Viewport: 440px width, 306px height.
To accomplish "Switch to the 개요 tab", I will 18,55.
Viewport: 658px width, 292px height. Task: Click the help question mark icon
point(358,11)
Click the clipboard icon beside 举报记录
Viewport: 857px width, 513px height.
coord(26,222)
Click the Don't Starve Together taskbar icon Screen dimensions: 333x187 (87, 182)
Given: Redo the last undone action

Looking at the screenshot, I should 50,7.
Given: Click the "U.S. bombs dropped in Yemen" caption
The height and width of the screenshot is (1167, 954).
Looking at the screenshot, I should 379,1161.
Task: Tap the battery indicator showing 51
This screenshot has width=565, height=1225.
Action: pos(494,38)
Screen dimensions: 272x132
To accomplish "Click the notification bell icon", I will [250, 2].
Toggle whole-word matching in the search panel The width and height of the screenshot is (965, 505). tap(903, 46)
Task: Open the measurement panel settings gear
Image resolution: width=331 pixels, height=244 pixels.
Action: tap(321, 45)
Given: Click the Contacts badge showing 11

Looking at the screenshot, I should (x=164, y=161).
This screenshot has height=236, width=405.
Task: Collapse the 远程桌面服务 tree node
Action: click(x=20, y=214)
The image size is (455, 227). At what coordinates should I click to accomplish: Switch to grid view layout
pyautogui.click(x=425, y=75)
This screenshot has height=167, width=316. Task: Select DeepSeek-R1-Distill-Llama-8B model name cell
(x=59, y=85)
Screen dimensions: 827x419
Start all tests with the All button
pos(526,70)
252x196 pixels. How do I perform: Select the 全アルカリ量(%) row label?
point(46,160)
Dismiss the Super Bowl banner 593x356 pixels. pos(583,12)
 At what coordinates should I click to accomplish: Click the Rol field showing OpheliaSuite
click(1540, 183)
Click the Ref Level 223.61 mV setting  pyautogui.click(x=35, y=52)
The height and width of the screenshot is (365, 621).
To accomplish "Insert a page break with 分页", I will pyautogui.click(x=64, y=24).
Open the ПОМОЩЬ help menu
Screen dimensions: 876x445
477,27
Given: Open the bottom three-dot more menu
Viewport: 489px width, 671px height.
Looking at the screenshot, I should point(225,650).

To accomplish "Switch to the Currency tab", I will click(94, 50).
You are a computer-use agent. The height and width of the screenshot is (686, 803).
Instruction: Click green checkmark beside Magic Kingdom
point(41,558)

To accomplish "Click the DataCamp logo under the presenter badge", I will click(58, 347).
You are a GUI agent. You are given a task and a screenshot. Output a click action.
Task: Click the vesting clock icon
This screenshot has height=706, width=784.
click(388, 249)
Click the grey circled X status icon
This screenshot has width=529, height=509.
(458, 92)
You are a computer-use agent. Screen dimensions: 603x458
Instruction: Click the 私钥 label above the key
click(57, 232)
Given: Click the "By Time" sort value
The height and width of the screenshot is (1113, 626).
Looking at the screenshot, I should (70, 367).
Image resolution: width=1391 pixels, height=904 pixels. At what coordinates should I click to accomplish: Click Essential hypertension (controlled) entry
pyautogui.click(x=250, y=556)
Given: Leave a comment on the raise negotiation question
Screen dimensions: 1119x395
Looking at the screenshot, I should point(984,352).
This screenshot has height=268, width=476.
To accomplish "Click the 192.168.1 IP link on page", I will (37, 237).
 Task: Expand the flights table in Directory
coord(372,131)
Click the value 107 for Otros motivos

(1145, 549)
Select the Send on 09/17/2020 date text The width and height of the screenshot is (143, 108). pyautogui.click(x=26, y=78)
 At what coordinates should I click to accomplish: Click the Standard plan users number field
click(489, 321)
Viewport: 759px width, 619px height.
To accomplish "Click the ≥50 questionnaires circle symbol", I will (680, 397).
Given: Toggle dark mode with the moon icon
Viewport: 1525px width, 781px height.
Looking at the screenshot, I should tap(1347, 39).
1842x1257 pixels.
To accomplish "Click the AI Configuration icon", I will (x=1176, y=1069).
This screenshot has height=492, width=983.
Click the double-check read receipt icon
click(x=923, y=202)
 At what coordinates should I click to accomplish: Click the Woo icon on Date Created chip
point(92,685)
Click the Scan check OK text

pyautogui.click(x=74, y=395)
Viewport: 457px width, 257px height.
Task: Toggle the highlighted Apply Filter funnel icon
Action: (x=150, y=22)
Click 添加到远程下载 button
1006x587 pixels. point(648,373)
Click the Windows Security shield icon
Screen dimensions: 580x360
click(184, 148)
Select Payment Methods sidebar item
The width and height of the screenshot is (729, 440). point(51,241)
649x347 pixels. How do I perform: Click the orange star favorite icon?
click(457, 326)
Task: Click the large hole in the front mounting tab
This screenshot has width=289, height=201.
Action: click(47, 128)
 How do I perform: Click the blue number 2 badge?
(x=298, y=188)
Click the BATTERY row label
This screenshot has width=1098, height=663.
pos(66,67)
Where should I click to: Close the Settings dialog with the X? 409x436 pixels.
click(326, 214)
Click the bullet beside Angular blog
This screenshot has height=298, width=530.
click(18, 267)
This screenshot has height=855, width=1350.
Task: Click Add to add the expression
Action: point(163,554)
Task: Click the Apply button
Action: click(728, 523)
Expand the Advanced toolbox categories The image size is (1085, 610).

━━━━━━

**EXERCISE DETAILS**
Retrieve each line of the data in which the word "panel" can be found.

**ANSWER TO THIS TASK**
Toggle whole-word matching in the search panel The width and height of the screenshot is (965, 505). tap(903, 46)
Task: Open the measurement panel settings gear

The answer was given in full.